-- Records for the exercise follows --
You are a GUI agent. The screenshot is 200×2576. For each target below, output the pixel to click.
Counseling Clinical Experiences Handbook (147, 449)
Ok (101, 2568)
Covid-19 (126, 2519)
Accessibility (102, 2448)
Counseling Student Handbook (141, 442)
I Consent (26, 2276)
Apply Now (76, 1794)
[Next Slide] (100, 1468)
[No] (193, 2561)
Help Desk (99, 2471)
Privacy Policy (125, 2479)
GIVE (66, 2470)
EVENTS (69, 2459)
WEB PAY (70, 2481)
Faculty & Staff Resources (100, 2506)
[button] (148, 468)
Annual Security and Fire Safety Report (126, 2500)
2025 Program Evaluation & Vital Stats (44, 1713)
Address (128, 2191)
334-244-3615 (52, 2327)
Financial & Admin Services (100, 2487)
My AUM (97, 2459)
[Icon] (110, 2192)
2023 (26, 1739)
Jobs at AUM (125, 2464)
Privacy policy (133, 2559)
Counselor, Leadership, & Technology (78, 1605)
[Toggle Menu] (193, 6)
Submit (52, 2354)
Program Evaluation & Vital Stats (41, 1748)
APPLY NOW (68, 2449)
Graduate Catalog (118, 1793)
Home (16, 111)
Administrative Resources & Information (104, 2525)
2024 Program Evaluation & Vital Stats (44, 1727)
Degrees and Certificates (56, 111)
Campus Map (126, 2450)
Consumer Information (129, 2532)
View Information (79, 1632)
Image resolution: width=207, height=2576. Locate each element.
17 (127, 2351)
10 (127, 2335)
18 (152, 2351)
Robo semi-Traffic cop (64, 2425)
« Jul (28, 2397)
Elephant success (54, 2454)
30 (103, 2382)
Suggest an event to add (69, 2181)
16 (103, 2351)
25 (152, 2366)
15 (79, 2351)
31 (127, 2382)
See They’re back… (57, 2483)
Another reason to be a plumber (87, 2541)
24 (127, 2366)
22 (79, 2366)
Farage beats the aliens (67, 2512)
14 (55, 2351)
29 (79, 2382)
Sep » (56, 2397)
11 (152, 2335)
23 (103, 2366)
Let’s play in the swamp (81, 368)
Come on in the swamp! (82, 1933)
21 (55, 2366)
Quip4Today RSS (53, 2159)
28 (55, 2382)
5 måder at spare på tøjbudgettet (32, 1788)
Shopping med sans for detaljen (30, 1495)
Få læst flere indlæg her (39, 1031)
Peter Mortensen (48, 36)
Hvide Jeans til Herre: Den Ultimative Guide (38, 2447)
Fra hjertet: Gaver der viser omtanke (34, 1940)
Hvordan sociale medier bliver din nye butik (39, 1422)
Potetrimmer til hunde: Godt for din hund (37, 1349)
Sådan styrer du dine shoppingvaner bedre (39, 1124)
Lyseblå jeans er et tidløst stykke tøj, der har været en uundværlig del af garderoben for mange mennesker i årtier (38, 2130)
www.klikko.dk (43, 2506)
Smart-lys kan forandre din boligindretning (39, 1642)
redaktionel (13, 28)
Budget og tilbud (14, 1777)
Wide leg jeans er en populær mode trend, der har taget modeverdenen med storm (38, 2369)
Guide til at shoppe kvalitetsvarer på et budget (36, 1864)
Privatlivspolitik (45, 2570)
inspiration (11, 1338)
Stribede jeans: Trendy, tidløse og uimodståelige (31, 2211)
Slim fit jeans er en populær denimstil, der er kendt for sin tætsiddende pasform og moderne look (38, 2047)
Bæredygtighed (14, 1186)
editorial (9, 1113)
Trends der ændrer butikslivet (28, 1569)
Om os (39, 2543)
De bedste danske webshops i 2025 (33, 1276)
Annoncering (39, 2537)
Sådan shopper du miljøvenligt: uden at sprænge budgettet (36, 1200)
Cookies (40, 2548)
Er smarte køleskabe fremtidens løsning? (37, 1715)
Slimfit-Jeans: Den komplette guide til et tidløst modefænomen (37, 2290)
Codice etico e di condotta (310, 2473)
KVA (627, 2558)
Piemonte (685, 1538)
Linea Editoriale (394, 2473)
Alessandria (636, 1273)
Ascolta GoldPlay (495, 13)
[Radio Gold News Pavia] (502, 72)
-- Records for the exercise concluded --
What to do
Tell how many lines above include "Information", and add no other text.

Result for this exercise
3